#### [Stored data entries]
= = = = = = =
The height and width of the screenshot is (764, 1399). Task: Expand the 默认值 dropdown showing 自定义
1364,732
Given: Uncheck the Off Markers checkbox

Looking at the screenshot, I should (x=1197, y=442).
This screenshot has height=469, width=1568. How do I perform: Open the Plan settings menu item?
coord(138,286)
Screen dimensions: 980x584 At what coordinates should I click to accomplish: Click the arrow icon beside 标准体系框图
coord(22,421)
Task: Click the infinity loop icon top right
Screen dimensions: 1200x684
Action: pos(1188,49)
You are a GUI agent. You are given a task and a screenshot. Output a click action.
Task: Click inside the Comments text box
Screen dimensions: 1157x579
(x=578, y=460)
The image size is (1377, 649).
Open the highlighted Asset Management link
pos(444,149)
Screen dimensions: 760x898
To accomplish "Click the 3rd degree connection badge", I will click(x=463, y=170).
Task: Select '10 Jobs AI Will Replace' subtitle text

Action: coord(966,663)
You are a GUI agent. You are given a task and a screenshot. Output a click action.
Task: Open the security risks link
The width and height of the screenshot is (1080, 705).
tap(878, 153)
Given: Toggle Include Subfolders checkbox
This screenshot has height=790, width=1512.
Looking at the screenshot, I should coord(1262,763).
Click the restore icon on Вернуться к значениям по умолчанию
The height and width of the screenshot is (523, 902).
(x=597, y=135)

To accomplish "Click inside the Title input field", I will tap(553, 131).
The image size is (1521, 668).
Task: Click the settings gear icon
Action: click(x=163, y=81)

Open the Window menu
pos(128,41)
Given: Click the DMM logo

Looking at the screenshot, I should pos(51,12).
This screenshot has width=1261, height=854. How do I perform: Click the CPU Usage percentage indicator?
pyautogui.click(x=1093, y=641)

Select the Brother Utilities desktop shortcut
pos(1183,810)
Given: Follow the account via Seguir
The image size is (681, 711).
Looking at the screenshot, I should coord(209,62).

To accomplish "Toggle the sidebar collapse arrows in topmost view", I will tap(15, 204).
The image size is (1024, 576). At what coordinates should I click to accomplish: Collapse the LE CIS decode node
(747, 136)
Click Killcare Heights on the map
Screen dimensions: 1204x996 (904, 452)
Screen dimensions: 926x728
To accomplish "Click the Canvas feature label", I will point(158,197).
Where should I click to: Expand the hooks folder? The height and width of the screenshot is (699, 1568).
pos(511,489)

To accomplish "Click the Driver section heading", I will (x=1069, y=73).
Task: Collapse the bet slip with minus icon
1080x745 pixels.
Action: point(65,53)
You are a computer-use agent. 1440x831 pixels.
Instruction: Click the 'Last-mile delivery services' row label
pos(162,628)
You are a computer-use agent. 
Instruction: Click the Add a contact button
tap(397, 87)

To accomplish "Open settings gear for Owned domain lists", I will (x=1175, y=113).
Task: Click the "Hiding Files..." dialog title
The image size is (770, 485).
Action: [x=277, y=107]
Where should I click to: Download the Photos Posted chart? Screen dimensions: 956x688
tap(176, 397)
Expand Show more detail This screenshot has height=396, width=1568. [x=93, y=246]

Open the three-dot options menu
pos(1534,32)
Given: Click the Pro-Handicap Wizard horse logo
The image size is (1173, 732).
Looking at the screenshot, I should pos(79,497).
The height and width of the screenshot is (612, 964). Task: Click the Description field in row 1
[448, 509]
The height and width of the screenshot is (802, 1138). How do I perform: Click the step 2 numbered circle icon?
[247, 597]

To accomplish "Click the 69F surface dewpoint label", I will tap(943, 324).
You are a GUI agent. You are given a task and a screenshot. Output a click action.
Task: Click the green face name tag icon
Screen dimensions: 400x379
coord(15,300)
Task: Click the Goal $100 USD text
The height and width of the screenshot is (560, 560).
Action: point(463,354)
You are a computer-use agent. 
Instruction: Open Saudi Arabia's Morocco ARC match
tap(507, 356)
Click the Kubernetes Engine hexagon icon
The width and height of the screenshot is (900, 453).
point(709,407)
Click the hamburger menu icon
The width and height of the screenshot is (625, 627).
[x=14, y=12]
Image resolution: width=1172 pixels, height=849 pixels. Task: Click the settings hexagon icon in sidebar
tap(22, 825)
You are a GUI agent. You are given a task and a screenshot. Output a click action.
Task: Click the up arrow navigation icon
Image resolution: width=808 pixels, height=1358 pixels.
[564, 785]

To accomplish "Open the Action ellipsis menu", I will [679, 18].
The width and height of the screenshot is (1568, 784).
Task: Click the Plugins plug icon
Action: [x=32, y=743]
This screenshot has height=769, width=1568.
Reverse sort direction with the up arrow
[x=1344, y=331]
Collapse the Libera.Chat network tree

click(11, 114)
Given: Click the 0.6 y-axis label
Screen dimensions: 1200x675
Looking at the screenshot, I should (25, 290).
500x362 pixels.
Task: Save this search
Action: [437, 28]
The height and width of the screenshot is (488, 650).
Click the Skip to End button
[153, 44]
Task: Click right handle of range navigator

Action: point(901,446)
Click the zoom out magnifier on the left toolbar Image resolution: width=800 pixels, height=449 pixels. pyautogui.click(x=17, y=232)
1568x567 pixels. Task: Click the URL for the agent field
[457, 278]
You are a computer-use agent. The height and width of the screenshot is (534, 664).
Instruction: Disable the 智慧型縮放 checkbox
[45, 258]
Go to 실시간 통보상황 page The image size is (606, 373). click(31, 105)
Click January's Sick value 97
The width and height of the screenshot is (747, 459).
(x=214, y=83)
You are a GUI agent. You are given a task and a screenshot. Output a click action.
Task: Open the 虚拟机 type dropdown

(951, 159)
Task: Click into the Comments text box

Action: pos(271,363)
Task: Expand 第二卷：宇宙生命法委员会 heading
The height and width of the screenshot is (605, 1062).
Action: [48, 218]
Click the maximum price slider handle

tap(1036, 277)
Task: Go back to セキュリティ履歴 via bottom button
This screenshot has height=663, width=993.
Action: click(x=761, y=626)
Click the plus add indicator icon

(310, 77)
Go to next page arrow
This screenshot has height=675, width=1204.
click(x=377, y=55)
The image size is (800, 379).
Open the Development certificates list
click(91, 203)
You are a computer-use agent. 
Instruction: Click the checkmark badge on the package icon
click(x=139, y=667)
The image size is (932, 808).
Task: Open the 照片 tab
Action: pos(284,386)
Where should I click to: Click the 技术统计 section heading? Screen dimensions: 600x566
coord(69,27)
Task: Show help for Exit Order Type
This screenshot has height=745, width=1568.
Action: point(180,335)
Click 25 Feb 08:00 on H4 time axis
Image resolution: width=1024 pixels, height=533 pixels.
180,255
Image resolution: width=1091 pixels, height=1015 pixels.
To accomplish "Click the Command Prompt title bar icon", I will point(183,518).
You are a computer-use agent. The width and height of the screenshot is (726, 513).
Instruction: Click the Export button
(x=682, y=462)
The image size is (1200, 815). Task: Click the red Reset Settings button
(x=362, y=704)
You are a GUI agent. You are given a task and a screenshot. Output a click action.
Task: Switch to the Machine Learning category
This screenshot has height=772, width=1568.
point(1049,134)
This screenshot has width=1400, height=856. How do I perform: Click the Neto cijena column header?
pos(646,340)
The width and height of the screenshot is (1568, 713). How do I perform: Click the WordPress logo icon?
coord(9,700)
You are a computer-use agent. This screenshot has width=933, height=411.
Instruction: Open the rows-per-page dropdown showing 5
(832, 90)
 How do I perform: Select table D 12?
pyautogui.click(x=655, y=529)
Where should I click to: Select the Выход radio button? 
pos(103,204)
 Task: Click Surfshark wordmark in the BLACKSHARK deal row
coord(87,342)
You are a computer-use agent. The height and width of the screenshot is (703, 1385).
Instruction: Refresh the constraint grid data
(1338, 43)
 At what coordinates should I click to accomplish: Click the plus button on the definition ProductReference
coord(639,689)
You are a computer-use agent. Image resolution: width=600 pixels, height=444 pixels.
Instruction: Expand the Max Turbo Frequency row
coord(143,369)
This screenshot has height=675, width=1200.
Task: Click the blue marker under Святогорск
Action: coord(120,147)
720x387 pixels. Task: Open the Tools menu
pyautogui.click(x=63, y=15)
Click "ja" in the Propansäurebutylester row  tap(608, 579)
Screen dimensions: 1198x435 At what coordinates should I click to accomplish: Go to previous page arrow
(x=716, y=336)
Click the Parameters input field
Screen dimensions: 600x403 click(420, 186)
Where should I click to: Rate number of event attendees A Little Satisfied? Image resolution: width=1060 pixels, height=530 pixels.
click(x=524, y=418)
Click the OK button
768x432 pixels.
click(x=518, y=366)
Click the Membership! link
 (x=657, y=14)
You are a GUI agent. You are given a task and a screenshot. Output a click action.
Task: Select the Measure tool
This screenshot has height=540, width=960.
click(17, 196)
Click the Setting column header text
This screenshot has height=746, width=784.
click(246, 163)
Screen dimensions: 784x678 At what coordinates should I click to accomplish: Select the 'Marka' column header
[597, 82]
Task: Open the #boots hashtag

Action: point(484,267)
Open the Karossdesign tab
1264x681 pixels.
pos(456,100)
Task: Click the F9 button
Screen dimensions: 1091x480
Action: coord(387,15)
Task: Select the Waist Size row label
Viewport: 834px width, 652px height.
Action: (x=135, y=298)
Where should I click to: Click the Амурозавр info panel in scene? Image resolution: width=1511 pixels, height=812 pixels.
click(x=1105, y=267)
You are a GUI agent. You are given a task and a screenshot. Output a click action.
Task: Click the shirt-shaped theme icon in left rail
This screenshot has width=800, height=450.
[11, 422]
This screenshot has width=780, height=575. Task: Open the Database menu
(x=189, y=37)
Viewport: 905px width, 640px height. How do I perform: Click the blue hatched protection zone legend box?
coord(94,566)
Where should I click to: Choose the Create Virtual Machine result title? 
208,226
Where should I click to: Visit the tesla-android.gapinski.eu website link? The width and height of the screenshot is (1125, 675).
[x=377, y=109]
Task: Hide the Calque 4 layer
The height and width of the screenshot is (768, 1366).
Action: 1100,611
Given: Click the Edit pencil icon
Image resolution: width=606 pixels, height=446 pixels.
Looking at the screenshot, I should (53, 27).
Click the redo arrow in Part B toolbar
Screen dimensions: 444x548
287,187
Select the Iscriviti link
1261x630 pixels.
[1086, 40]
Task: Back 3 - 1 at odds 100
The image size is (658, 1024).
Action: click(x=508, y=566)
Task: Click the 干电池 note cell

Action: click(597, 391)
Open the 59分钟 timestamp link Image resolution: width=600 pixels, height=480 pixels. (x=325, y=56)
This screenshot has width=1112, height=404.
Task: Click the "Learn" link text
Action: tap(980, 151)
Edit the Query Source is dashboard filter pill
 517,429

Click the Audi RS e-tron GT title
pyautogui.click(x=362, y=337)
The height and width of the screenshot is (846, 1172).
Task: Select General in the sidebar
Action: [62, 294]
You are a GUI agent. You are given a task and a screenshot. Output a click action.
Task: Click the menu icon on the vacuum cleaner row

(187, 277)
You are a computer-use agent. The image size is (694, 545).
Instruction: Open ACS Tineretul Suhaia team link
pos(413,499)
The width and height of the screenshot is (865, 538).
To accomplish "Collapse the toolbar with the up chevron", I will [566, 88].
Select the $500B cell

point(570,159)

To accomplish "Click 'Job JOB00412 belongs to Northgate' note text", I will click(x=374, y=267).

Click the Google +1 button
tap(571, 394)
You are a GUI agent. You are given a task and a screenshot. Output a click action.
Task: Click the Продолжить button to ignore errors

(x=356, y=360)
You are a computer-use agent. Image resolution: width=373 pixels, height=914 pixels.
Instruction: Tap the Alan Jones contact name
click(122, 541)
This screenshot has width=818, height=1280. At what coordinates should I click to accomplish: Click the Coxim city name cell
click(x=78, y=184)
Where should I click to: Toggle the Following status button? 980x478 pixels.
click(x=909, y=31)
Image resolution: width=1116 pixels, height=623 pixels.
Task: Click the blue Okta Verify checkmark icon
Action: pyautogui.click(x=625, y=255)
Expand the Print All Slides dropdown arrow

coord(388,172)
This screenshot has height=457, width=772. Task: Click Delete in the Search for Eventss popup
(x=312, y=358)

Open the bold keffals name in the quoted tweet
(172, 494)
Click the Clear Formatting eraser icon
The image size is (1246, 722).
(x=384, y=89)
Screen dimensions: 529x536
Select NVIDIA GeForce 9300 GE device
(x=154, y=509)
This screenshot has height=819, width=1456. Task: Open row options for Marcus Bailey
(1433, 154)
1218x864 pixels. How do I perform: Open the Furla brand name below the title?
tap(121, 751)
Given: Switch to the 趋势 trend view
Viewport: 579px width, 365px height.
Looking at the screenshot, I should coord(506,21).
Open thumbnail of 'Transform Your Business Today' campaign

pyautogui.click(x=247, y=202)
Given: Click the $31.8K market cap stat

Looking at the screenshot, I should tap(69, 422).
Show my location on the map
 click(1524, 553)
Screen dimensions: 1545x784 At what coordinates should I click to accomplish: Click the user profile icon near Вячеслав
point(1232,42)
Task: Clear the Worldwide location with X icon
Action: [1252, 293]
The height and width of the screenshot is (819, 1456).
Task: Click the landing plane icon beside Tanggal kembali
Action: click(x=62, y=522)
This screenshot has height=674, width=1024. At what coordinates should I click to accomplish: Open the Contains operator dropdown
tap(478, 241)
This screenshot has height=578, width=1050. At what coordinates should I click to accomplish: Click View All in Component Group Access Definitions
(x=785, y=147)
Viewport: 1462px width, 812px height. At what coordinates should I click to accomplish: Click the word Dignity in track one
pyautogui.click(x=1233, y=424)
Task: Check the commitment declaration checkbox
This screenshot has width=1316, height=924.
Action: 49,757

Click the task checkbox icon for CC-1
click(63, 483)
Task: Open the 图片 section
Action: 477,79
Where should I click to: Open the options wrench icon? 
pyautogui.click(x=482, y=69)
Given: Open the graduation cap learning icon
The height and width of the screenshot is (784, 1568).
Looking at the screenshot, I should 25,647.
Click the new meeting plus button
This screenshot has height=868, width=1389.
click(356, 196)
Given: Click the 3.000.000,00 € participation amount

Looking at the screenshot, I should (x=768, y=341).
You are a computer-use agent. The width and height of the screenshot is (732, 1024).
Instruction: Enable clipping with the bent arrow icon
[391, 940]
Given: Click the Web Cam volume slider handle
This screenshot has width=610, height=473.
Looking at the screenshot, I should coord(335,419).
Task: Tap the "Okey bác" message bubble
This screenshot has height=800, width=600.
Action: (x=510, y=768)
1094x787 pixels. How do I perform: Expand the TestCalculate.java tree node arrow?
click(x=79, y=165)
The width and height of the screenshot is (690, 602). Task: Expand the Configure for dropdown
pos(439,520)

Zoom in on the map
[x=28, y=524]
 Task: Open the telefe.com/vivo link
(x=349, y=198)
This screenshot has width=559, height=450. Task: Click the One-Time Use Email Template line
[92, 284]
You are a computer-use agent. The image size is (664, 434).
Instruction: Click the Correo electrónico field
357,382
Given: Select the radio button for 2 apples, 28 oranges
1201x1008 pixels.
= = = = = = =
#### [REQUIRED ACTION]
Of all the entries above, output exactly the lines between the one holding "This screenshot has height=663, width=993." and the one holding "The image size is (800, 379).", inclusive.

#### [COMPLETED EXERCISE]
This screenshot has height=663, width=993.
Action: click(x=761, y=626)
Click the plus add indicator icon

(310, 77)
Go to next page arrow
This screenshot has height=675, width=1204.
click(x=377, y=55)
The image size is (800, 379).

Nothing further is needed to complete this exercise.